Ten days later, on August 10, 2007, Mary Bozzello slipped and fell at the entrance to the premises. Following her accident, Bozzello and her husband commenced a personal injury action against both the plaintiff and the new owner, AGMB. Travelers disclaimed coverage, and the plaintiff commenced a third-party action against it seeking a judgment declaring that Travelers had a duty to defend and indemnify it in the Bozzello action. After the third-party complaint was severed from the main action, Travelers moved for summary judgment declaring that it is not obligated to defend and indemnify the plaintiff, contending that it had no duty to do so because the premises was not covered by its policy on the date of Bozzello’s accident. The plaintiff cross-moved for summary judgment, arguing that it was entitled to both a defense and indemnification because the Bozzellos were seeking to hold it liable on the theory that it knew of a dangerous condition on the premises prior to the transfer, and failed to advise AGMB of the condition in sufficient time to correct it. The Supreme Court denied Travelers’ motion, and granted that branch of the plaintiffs cross motion which was for summary judgment declaring that Travelers is obligated to defend the plaintiff in the Bozzello action, concluding that the broad duty to defend was triggered because the plaintiff could potentially be held liable in the Bozzello action on the basis that a dangerous condition existed on the premises prior to its removal from coverage.

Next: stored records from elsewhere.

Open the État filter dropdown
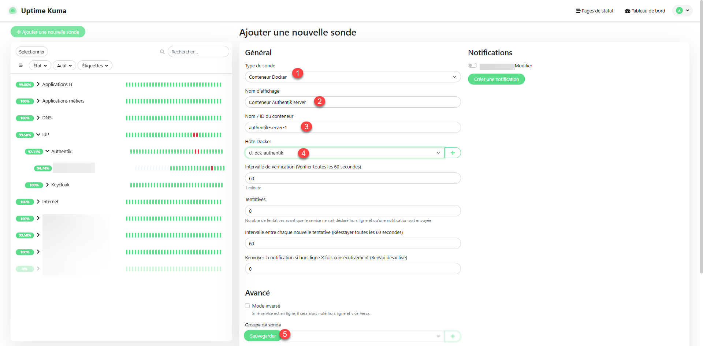The image size is (703, 346). coord(40,66)
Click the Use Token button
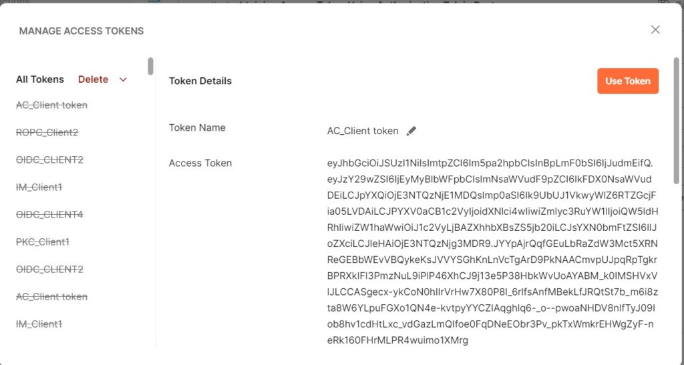The image size is (684, 365). [628, 81]
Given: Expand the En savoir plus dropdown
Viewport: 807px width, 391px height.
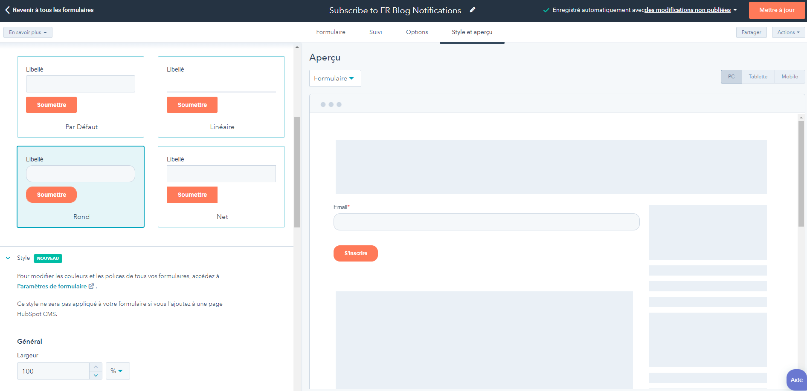Looking at the screenshot, I should pyautogui.click(x=28, y=32).
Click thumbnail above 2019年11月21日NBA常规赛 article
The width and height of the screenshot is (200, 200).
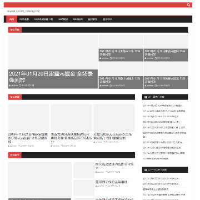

Here, the subject insurance policy, read as a whole, clearly and unambiguously provides that the duty to defend and indemnify will attach only to bodily injury caused by an “occurrence” that is covered by the policy and that occurs during the policy period (see Miccio v National Sur. Corp., 170 AD2d 937, 938 [1991]; National Cas. Ins. Co. v City of Mount Vernon, 128 AD2d 332, 336-337 [1987]; Acorn Ponds v Hartford Ins. Co., 105 AD2d 723, 724 [1984]). Accordingly, Travelers made a prima facie showing of its entitlement to judgment as a matter of law by establishing that the bodily injury for which the plaintiff seeks a defense and indemnification occurred after the premises had been removed from coverage (see Miccio v National Sur. *881Corp., 170 AD2d at 938; Acorn Ponds v Hartford Ins. Co., 105 AD2d at 724; see also Empire State Shipping Serv., Ltd. v Hanover Ins. Co., 89 AD3d 431, 432 [2011]). Contrary to the plaintiffs contention, the Bozzellos’ allegation that the accident was caused by a dangerous condition that existed on the premises before it was removed from coverage does not obligate Travelers to defend and indemnify it. Since the policy predicates coverage upon the sustaining of bodily injury during the policy period, it is immaterial that the negligent acts which allegedly caused the occurrence took place while the policy covering the premises was still in effect (see Empire State Shipping Serv., Ltd. v Hanover Ins. Co., 89 AD3d at 432; National Cas. Ins. Co. v City of Mount Vernon, 128 AD2d at 336-337). Thus, the Supreme Court should have granted Travelers’ motion for summary judgment declaring that it is not obligated to defend and indemnify the plaintiff in the Bozzello action, and should have denied that branch of the plaintiffs cross motion which was for summary judgment declaring that Travelers is obligated to defend it in the underlying action. Eng, EJ., Rivera, Angiolillo and Balkin, JJ., concur. [Prior Case History: 2011 NY Slip Op 33172(U).]